INSTRUCTIONS:

Use this website to share your legal mind. Please feel free to post your Suggested Answers to these Bar Questions. You can also view and response to the opinions of others.

6. Balikbayan

(5%)
Z is a Filipino immigrant living in the United States for more than 10 years. He is retired and he came back to the Philippines as a balikbayan. Every time he comes to the Philippines, he stays here for about a month. He regularly receives a pension from his former employer in the United States, amounting to US$1,000 a month. While in the Philippines, with his pension pay from his former employer, he purchased three condominium units in Makati which he is renting out for P15,000 a month each.

a) Does the US$1,000 pension become taxable because he is now residing in the Philippines? Reason briefly.

b) Is his purchase of the three condominium units subject to any tax? Reason briefly.

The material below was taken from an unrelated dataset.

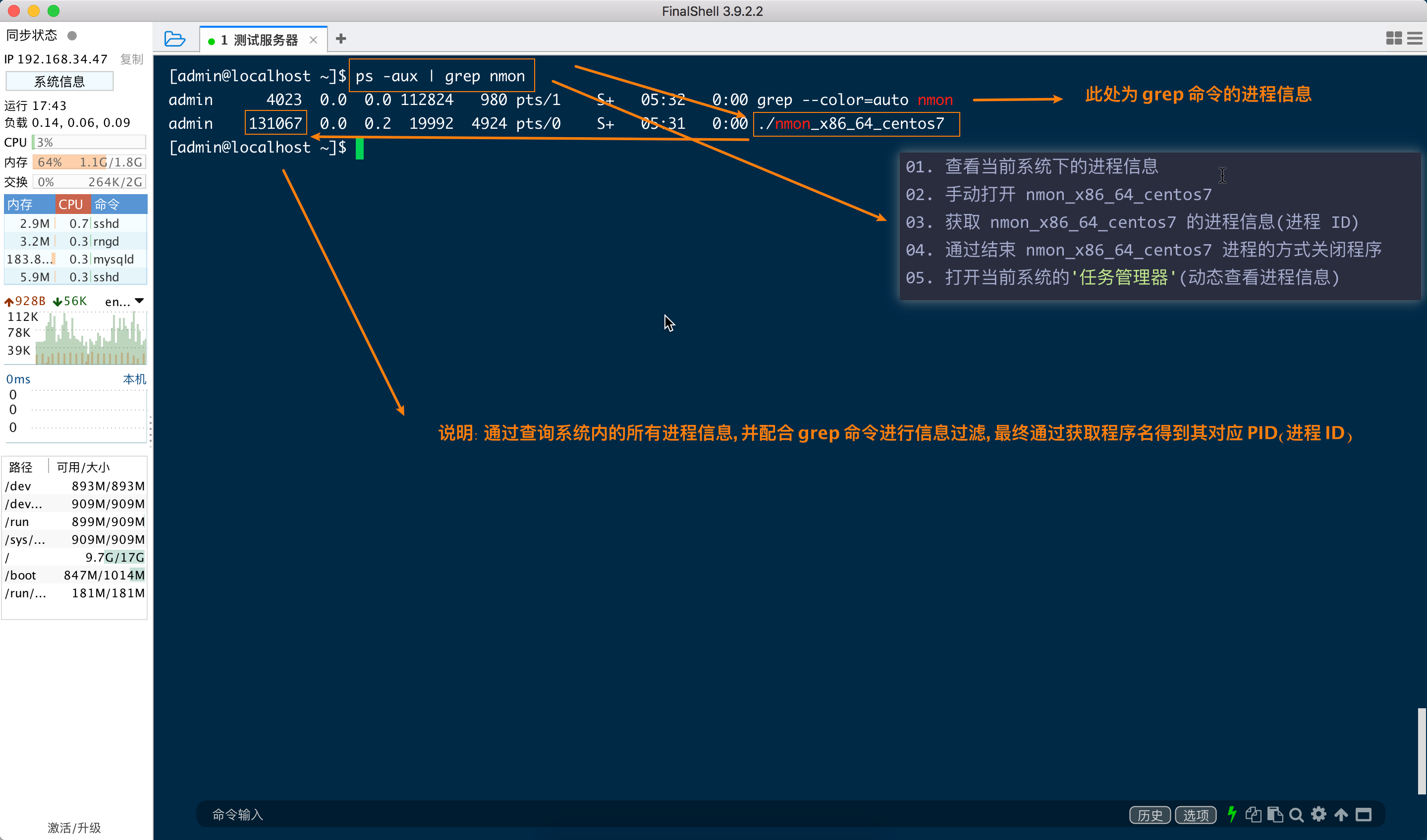Expand the network interface dropdown arrow
The image size is (1427, 840).
tap(139, 301)
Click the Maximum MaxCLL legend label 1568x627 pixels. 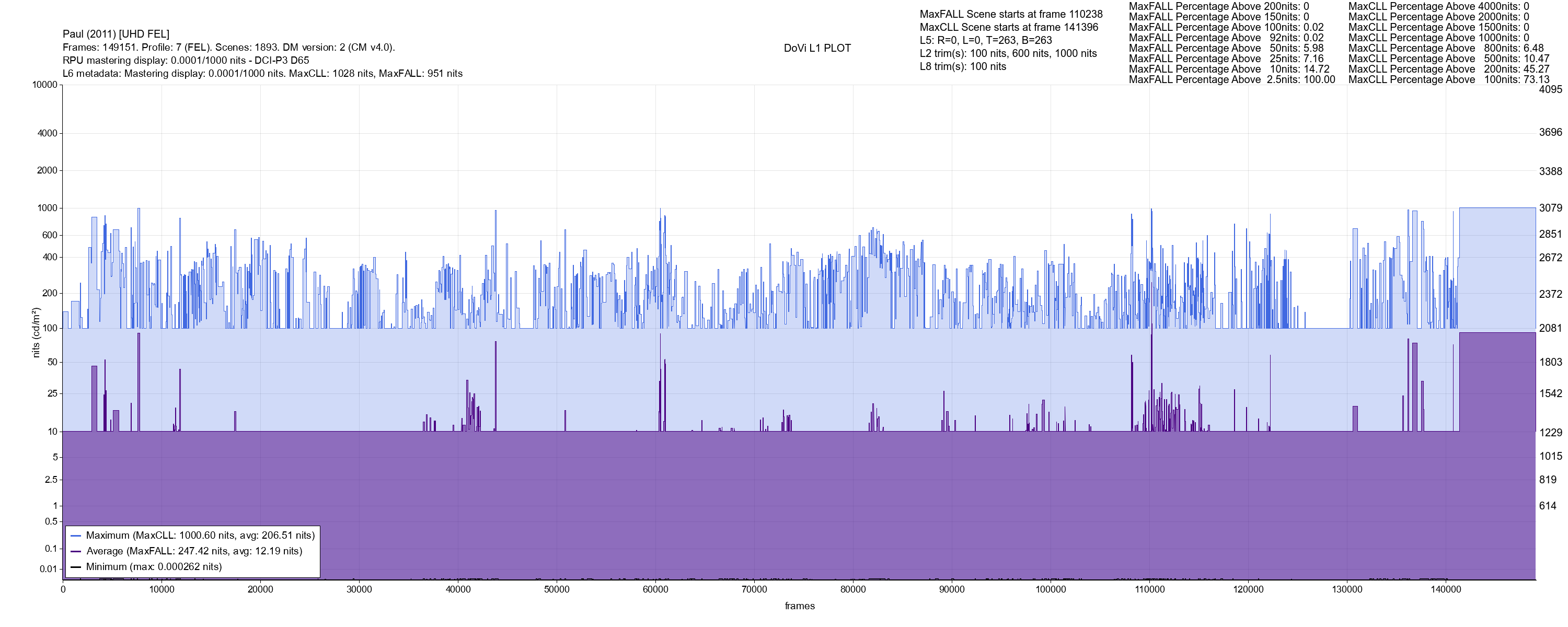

c) Will Z be liable to pay income tax on the P45,000 monthly income? Reason briefly.

1 comment:

Anonymous said...

VI.

a.

No. Although Z is now residing in the Philippines, he is still considered a non-resident citizen because he still resides abroad as an immigrant. It must be noted that Z only stays in the Philippines for about a month every time he comes to the country. Therefore, as a non-resident citizen, Z can only be taxed on his income derived from sources within the Philippines, and since his pension is derived from sources abroad, such cannot be taxed.

b.

The purchase of the three condominium units are subject to transfer and excise taxes. Citizenship and residence are not taken into consideration in the payment of these taxes.

c.

Yes. A non-resident citizen is taxed on his income derived from sources within the country.